WHAT TO WORK ON
Copy out the stretch of the listing from its start through the line containing "1240x698 pixels. pyautogui.click(x=149, y=83)", and change "logo" to "emblem" while keeping everything else the same. Leave the pictures out of your copy.

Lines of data
● ● ● ● ●
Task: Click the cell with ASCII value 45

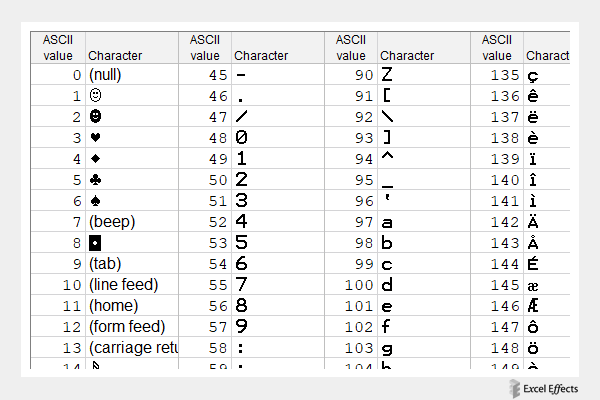Action: point(205,75)
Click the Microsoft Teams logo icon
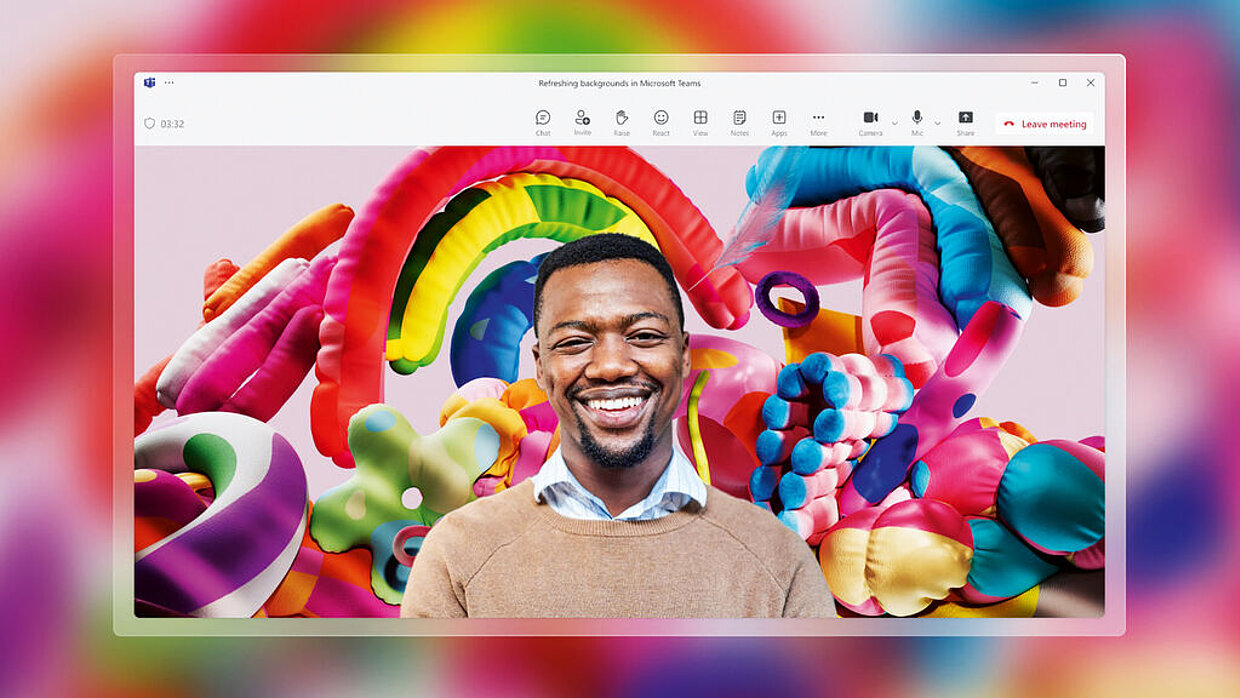1240x698 pixels. pyautogui.click(x=149, y=83)
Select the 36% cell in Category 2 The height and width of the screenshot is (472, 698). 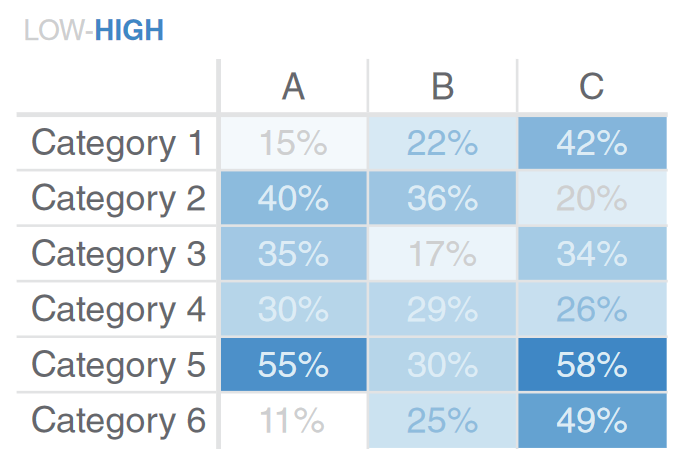tap(442, 199)
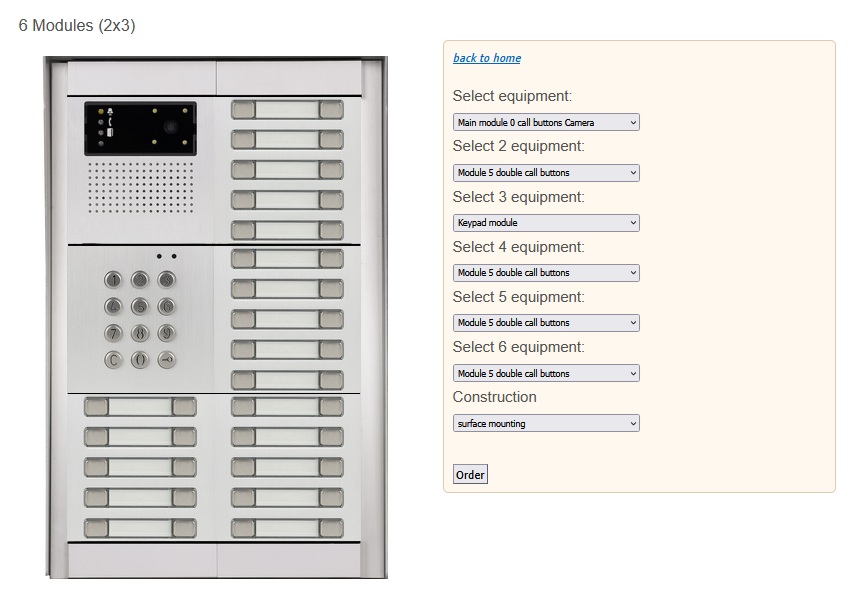Open the Select 2 equipment dropdown
This screenshot has height=605, width=856.
tap(545, 173)
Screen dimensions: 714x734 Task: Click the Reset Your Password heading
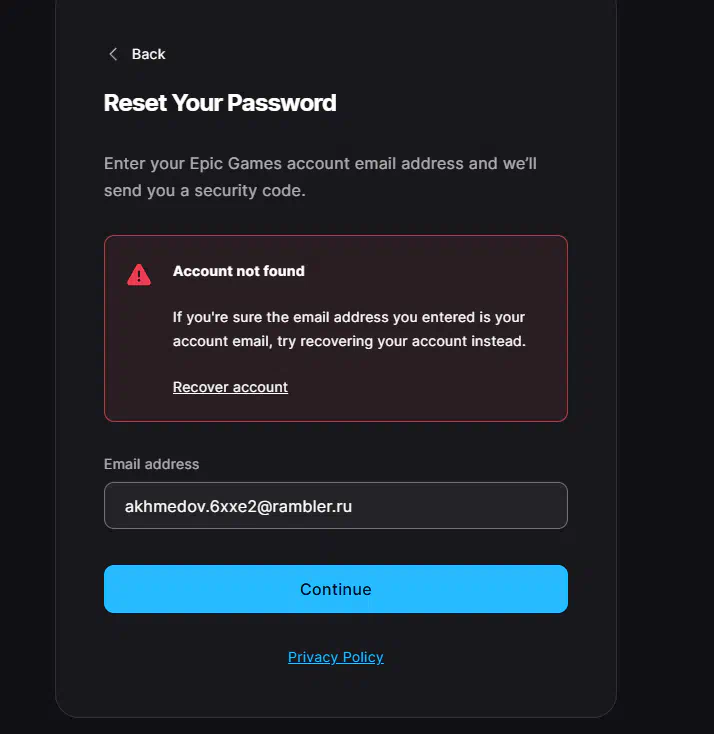pyautogui.click(x=220, y=102)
● ● ● ● ●
ANSWER FOR THE TASK
Task: Click the cell with ASCII value 45

Action: point(205,75)
Click the Microsoft Teams emblem icon
1240x698 pixels. pyautogui.click(x=149, y=83)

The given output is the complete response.